> **Vorliegende Einträge**
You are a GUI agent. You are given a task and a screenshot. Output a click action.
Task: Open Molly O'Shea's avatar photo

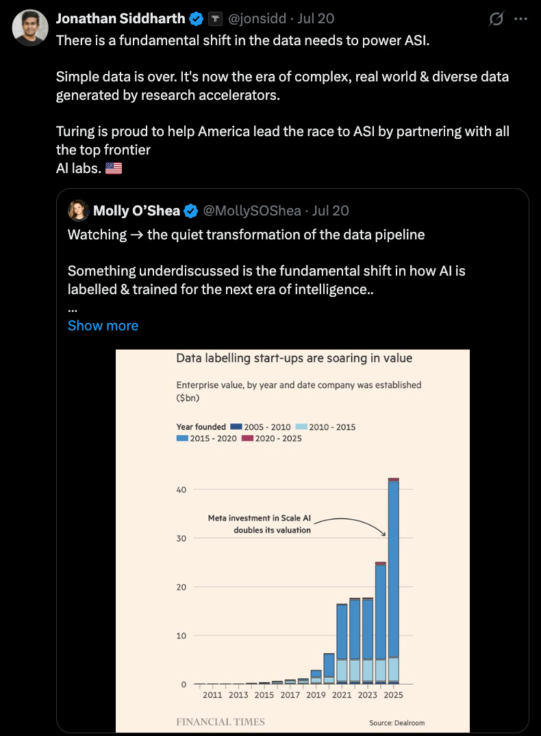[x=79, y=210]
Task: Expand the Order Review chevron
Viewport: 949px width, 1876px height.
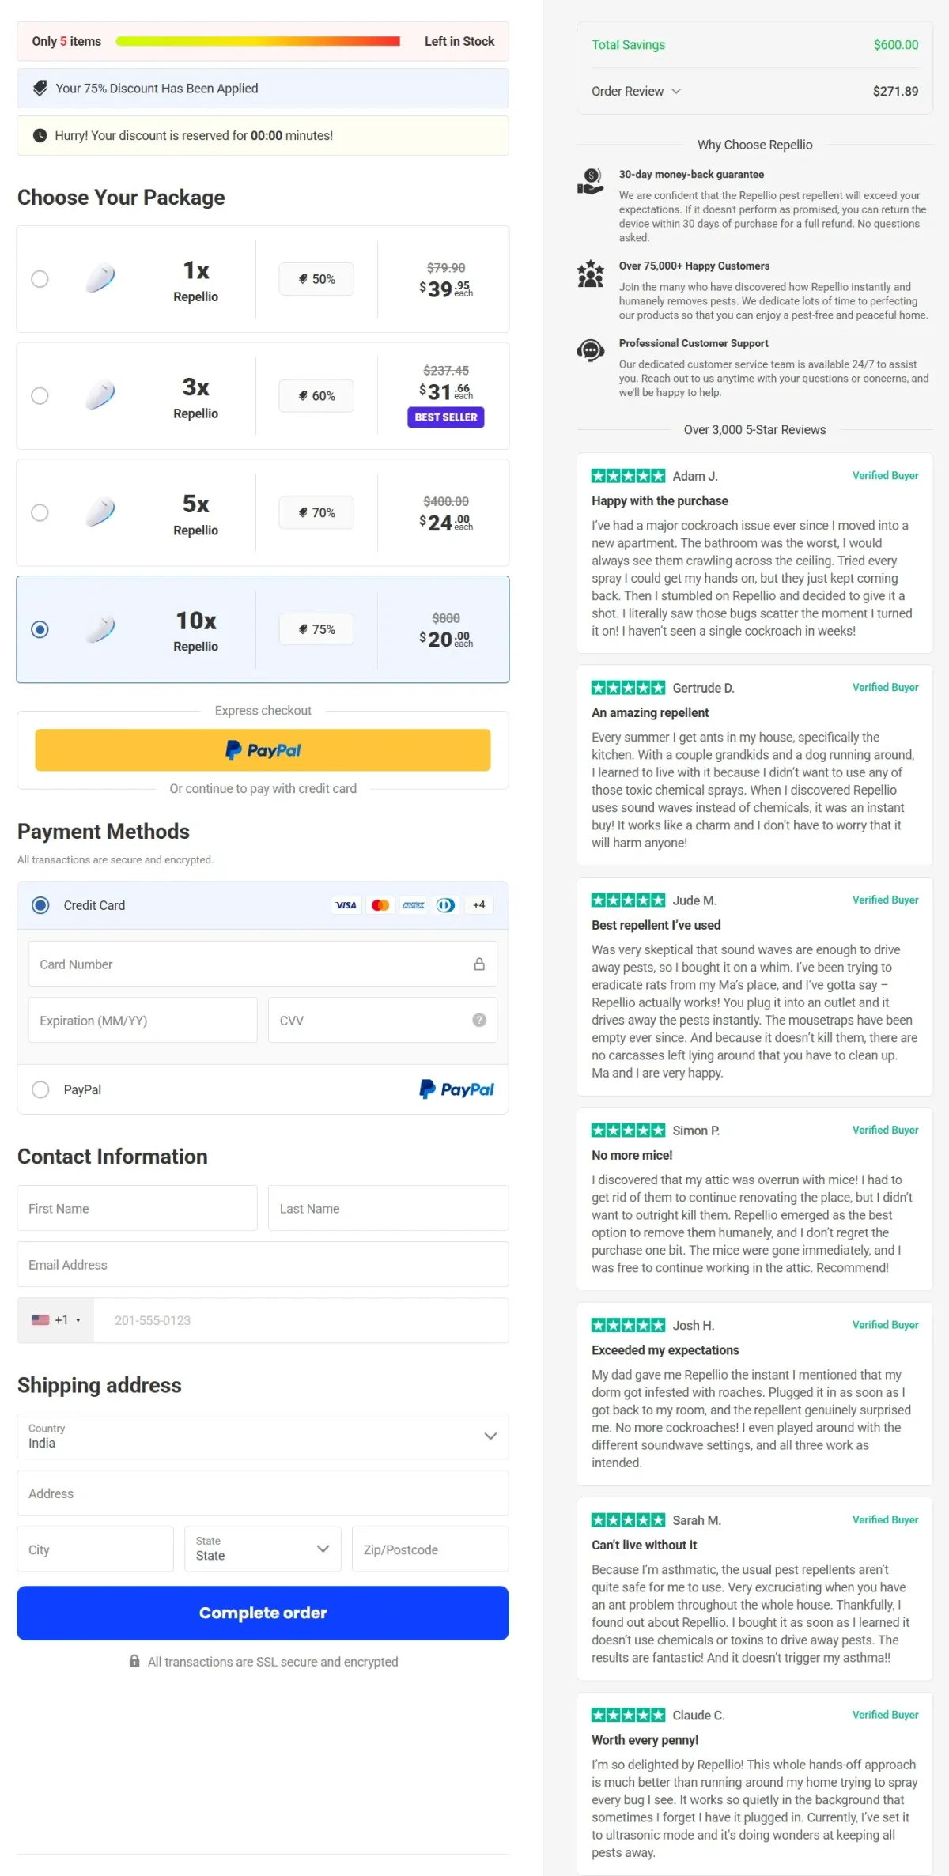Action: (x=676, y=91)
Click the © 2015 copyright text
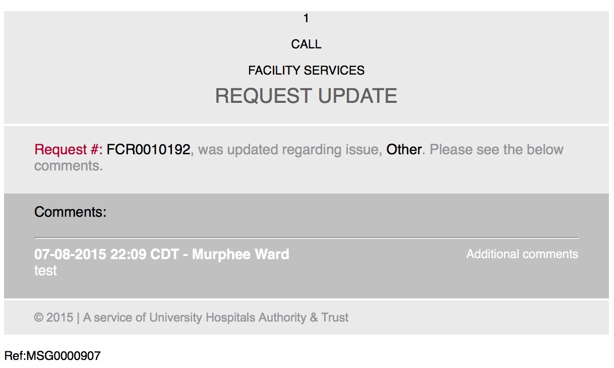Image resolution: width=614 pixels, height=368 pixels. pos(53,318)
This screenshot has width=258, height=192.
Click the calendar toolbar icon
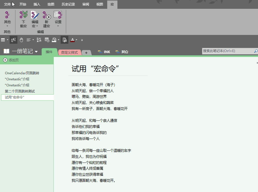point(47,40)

> **Aufgabenstellung**
Gib den Abschnitt des Materials von der Zeile mit „Click the © 2015 copyright text“ bis zum Ende des Materials wortgetreu wieder, wobei beide Grenzen eingeschlossen sind. Lass die Bilder in deiner Antwort weg.

> **Erwartete Antwort**
Click the © 2015 copyright text
Image resolution: width=614 pixels, height=368 pixels. pos(53,318)
This screenshot has width=258, height=192.
Click the calendar toolbar icon
point(47,40)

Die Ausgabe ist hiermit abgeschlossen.